Flooding leaves damage, anxiety in N.J. capital

Twice in six months, Delaware River, usually tame, has overflowed

April 06, 2005|By Greg Barrett | Greg Barrett,SUN STAFF

TRENTON, N.J. -- The second major flood of the Delaware River in six months has left more than 1,000 residents in New Jersey's capital temporarily homeless, exhausted and demanding answers. In meetings yesterday with city officials at an American Red Cross shelter here, evacuees repeatedly asked, "Why?"

They wanted to know why a waterway that seemed so tame for so long has overflowed its banks twice since September.

No river was affected more by the weekend downpours than the bulging vein of the Delaware that cuts through prime real estate in Trenton, where the Delaware's 25-foot flood crest sent people scurrying Saturday night.

Thousands of residents were evacuated in New Jersey, New York and Pennsylvania as tributaries swelled. In New Jersey, which was hit hardest, the Delaware River caused most of the damage.
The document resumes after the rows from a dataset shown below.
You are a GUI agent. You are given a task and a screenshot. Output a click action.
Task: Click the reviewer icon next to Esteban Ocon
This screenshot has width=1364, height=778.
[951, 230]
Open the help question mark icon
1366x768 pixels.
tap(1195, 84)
Until recently, the river had been relatively quiet for half a century. A lesser flood caused by the remnants of Hurricane Ivan in September chased many of the same residents from their homes. Before that, the river had not caused a major flood since 1955, when it crested at a record 28 feet. It also flooded in 1903 and 1904.

Calvin Thomas, a 52-year-old Trenton resident, was evacuated from his brick duplex in September and again over the weekend. During the flooding last fall, he returned home to find 4 feet of water in his basement, enough to cover the water heater. He doesn't know whether there is new damage.
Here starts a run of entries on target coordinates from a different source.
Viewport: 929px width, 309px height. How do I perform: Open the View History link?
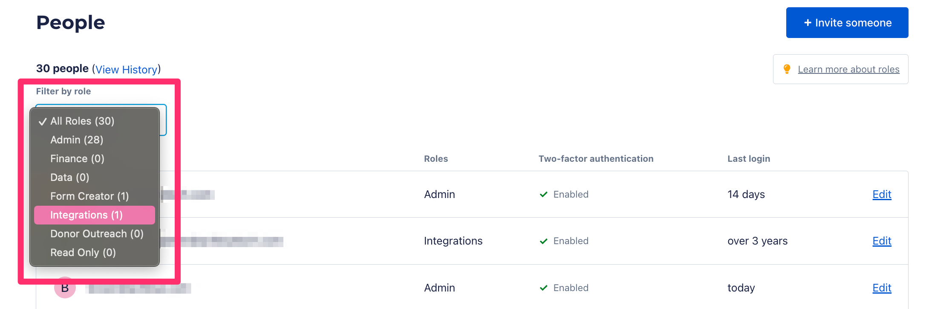(x=127, y=70)
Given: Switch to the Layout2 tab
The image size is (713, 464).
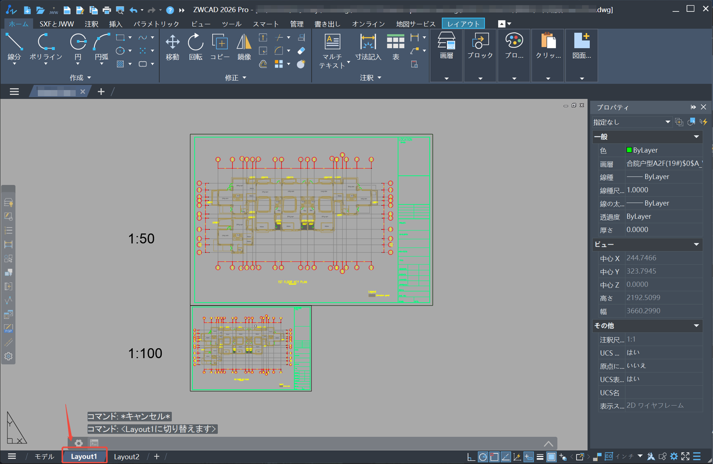Looking at the screenshot, I should tap(127, 456).
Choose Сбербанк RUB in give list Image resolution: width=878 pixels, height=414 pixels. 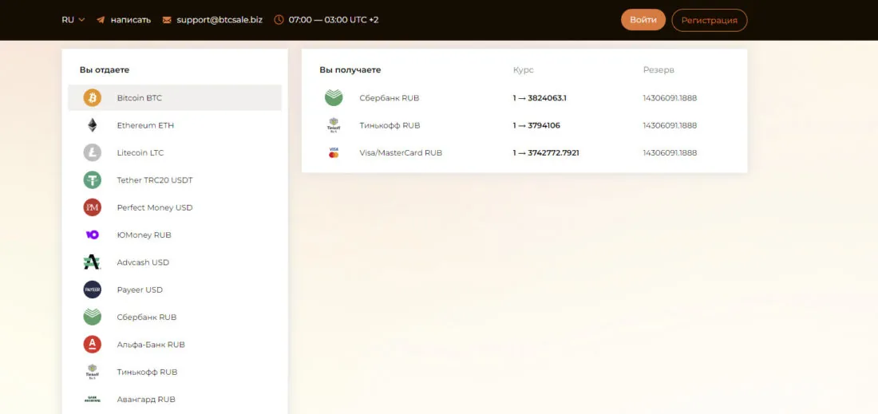coord(146,317)
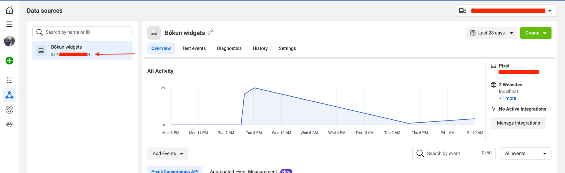Click the Manage Integrations button
This screenshot has width=565, height=173.
click(518, 123)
"I would think about moving this time," Thomas said. "But the question now is, who would want to buy my home?"

Richard J. Codey, New Jersey's acting governor, said he expects the flood damage to at least match the $30 million caused in New Jersey by Ivan, and he is requesting that studies be conducted to determine the cause of the Delaware's renewed vigor.

Trenton Mayor Douglas H. Palmer, who spent much of yesterday touring the damaged neighborhoods and fielding questions from anxious residents, speculated that construction on major wetlands or runoff from dams north of Trenton might be contributing factors.
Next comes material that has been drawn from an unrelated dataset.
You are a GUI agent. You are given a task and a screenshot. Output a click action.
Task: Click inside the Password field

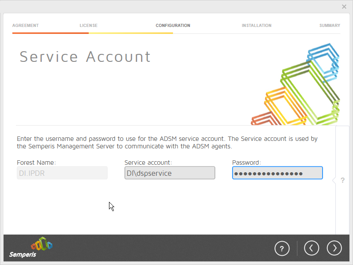click(x=277, y=173)
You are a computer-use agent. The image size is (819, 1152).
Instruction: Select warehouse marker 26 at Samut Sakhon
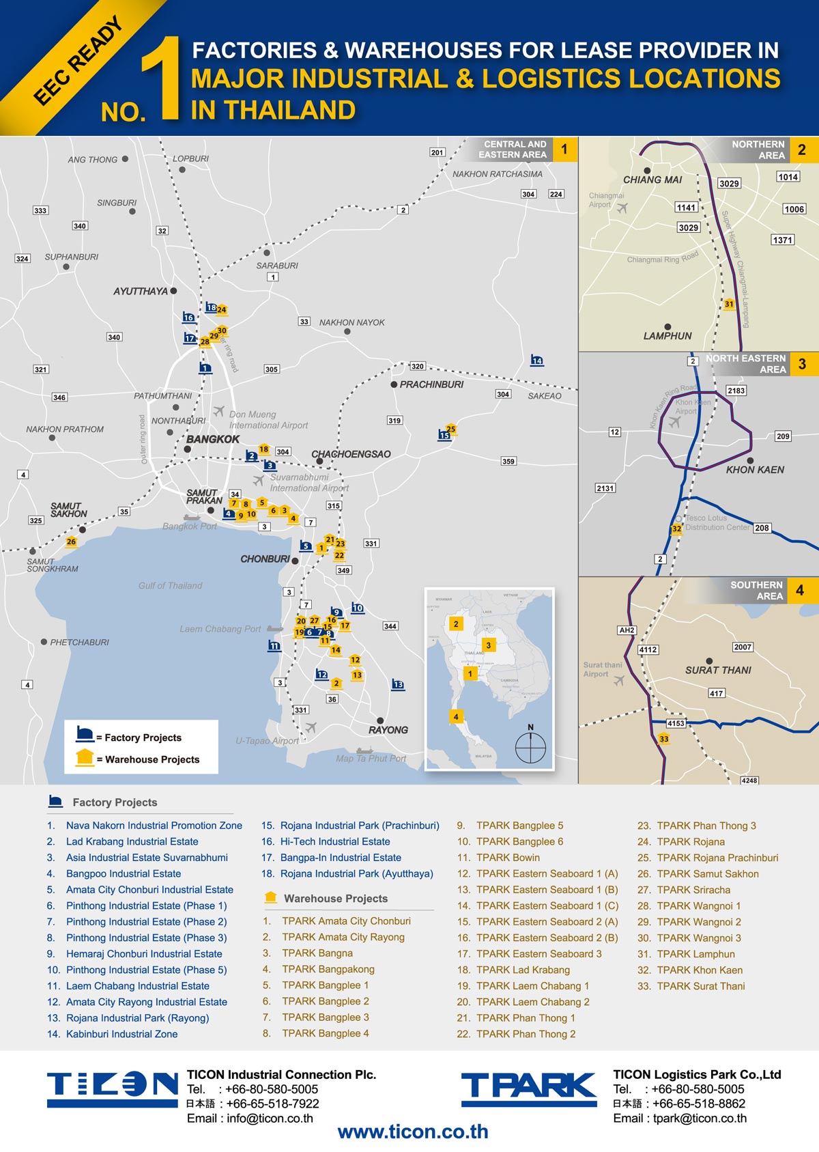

He said the Delaware River Basin Commission, the Army Corps of Engineers, the Delaware River Joint Toll Bridge Commission and the U.S. Environmental Protection Agency will be asked to undertake a feasibility study that could cost hundreds of thousands of dollars and take three years to complete.

"In the meantime, we will try to find some factors that could mitigate the problem," Palmer said. "I don't know yet what those will be."

No river study was requested after the September flood because state officials considered the Delaware's unusual 23-foot crest to be an anomaly caused by the storm. "One time may be a blip, ... but now things are much different," Palmer said. "This was totally unexpected."

Resident Joan Van Gilson was quick to volunteer a suggestion. "Build a wall," she yelled a city officials who had gathered for a public meeting at the Red Cross shelter in Trenton.

Her Trenton community, The Island, was under several feet of water before dry weather helped draw the water back toward the river's banks yesterday.

Over the weekend, about 1,300 people were evacuated from The Island, a tranquil and usually desirable place to live. Of the 3,500 evacuees in New Jersey, two-thirds fled the waters of the Delaware. Others were affected by flooding along the Passaic River in the northeastern part of the state.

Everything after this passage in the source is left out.